The service is expected to be launched in pilot form in late 2014 with a national rollout taking place in 2015.
Minister for Welfare Reform, Lord Freud, said: “Being in work is good for people’s wellbeing and can help them to recover. Fit for Work will help employers and their staff to manage sickness absence and aid the return-to-work process.”
Survey shows potential GP referral rate to Fit for Work
At the same time, the Government has carried out a study to estimate the likely rate of referral to the new service by GPs, and the factors affecting such referrals.
The study, Exploring Future GP Referral to Fit for Work, was based on data collected from fit notes issued by GPs between the end of October 2013 and the end of January this year, supplemented by additional information collected from the GPs involved.
The study concluded that GPs were likely to refer 36% of their eligible patients (those absent, or at risk of an absence, from work for four weeks or more) to the new service.
This could mean that the service will be handling around 310,000 to 450,000 referrals a year, the DWP has said.
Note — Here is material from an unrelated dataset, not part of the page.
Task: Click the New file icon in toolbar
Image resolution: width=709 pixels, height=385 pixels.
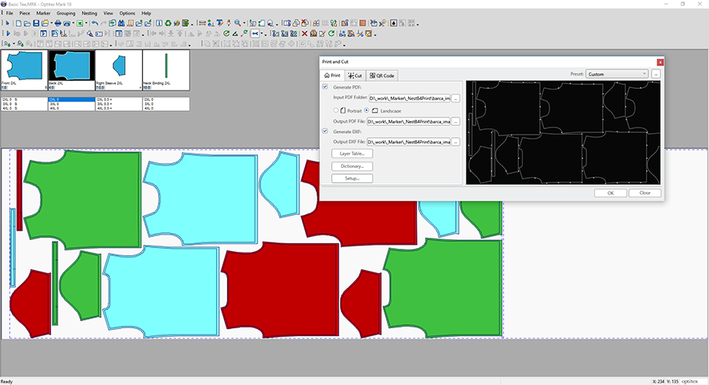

However, the proportion of referrals varied considerably between practices, from 11% to 72%, it cautioned.
“GPs were more likely to say that they would make a referral for patients with a mental health or musculoskeletal health problem and for patients with longer fit notes. The referral rates of GPs with a positive attitude to health and work were higher than those with a less positive attitude,” the study concluded.
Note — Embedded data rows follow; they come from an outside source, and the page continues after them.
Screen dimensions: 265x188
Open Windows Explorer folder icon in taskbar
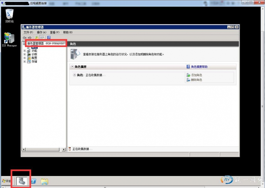click(x=45, y=181)
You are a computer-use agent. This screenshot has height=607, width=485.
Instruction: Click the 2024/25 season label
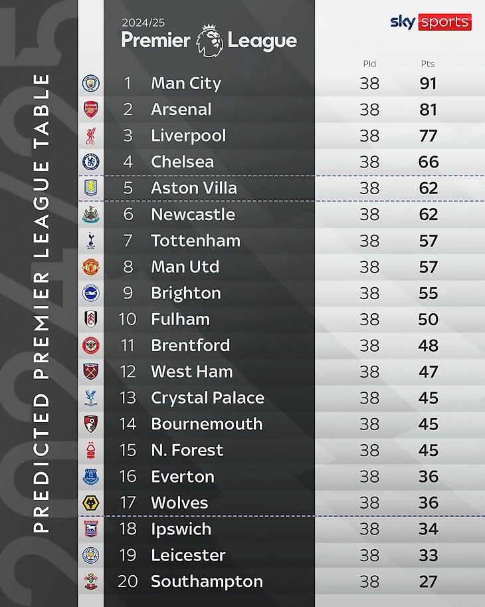tap(143, 23)
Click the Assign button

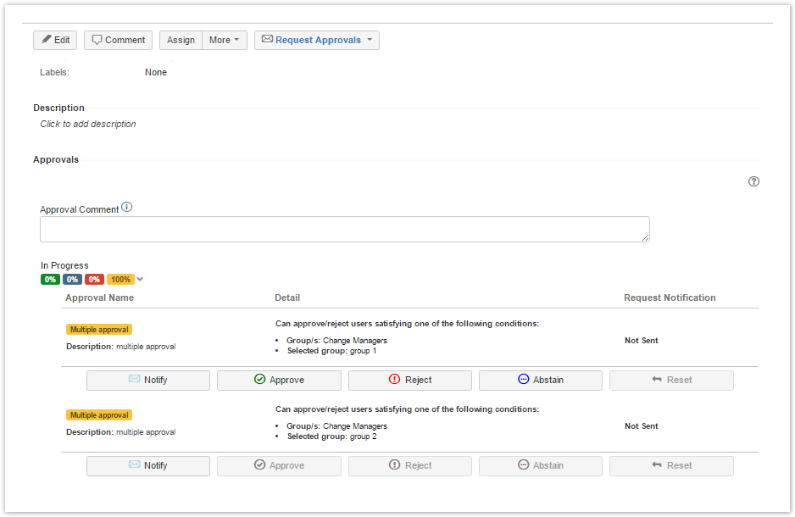coord(181,40)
“GPs also reported that they would be more likely to refer patients to the new service if it was open to a wide range of patients, eg not just employed people, and if they had a good understanding of what the service offered and evidence that it would be beneficial.
“GPs would be generally less likely to make referrals where they thought the level of service was poor and, for example, the service was not easily accessible or the referral process was too complicated and/or they felt the type of service provided would not help their patient,” it added.
GPs were also less likely to refer patients who had a clear recovery path and were likely to return to work in due course, the report argued.
Similarly, patients with low motivation to return to work and patients already receiving help from an employer-based occupational health service would be less likely to be referred to the new service, the GPs felt.
Fit for Work provider to take over Work Capability Assessment programme
In a separate development, the US firm that owns Health Management, the UK occupational health provider that will be delivering the Fit for Work contract, has also won the contract to take over the running of the Government’s controversial Work Capability Assessment programme.
The DWP announced in October that Maximus would be awarded a three-year contract from March 2015.
In March this year, the Government said it had reached an agreement with the existing provider, Atos, to allow it to exit its contract early.
Minister for Disabled People, Mark Harper, said: “We are committed to supporting those people who can get back into work and break the cycle of benefit dependency. Where people can’t work, we are clear that we should support them to live independent lives.”